[Text provided]
Historically, the Company’s revenues and operating cash flows have not been sufficient to sustain its operations and the Company has relied on debt and equity financing, including the Public Offering (as described below), for additional funds. The Company has incurred an accumulated deficit of $111.5 million through March 31, 2026, and for the nine months ended March 31, 2026 incurred a net loss of $5.1 million and utilized $5.7 million in support of operating activities. As of March 31, 2026, the Company had a cash balance of $0.4 million and $10.3 million of available funding under the Gibraltar Business Capital (“GBC”) Credit Facility, subject to borrowing base limitations (See Note 6 – Line of Credit). The Company’s borrowing base changes as qualified collateral fluctuates and, therefore, available funding under the GBC Credit Facility (as defined below) could be substantially lower.

 

In addition, the Company’s ability to meet projected revenue targets and generate cash from operations has been impacted by delays in new orders for our energy storage solutions, reflecting corresponding deferrals of new forklift purchases by selected large customer fleets due to lower capital spending and interest rate variability, and more recently, global tariff uncertainties.

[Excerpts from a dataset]
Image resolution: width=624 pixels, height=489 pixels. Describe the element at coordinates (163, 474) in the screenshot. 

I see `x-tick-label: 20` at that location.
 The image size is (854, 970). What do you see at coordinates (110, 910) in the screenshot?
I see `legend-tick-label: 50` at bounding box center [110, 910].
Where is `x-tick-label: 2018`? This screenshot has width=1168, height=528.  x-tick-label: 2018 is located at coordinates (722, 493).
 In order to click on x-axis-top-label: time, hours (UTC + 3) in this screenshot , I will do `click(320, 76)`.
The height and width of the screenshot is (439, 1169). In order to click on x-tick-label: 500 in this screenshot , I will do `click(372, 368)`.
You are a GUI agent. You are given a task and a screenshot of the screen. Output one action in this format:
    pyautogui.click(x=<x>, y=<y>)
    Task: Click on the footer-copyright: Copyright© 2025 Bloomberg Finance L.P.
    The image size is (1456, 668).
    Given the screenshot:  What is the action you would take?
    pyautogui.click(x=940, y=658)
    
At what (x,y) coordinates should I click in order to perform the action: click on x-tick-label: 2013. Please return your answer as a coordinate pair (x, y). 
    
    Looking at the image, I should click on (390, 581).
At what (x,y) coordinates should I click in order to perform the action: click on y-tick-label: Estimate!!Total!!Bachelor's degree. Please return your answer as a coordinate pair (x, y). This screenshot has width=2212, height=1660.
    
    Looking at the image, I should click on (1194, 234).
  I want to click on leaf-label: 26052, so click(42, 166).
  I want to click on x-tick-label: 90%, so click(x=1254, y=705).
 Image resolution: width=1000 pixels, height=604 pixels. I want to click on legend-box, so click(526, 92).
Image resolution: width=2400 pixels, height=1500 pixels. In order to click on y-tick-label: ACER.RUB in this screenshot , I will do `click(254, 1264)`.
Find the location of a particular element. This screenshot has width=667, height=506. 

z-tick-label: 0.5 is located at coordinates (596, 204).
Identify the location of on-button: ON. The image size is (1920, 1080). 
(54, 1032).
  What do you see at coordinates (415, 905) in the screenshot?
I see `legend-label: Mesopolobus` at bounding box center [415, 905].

[Tasks for this exercise]
a) Condense the paragraph of the company finances text that begins "Historically, the Company's revenues" into a short bulleted list that keeps its main facts.
b) Write out, without changes, the part of the records that opens with the line containing "Find the location" and closes with the line containing "(54, 1032).", including both of those lines.

[Task results]
a)
- Revenues and operating cash flows have not been enough to sustain operations, so the Company has relied on debt and equity financing, including the Public Offering.
- Accumulated deficit: $111.5 million through March 31, 2026.
- Nine months ended March 31, 2026: net loss of $5.1 million and $5.7 million used in operating activities.
- As of March 31, 2026: cash balance of $0.4 million and $10.3 million available under the GBC Credit Facility, subject to borrowing base limitations.
- The borrowing base changes as qualified collateral fluctuates, so available funding could be substantially lower.

b)
Find the location of a particular element. This screenshot has width=667, height=506. 

z-tick-label: 0.5 is located at coordinates (596, 204).
Identify the location of on-button: ON. The image size is (1920, 1080). 
(54, 1032).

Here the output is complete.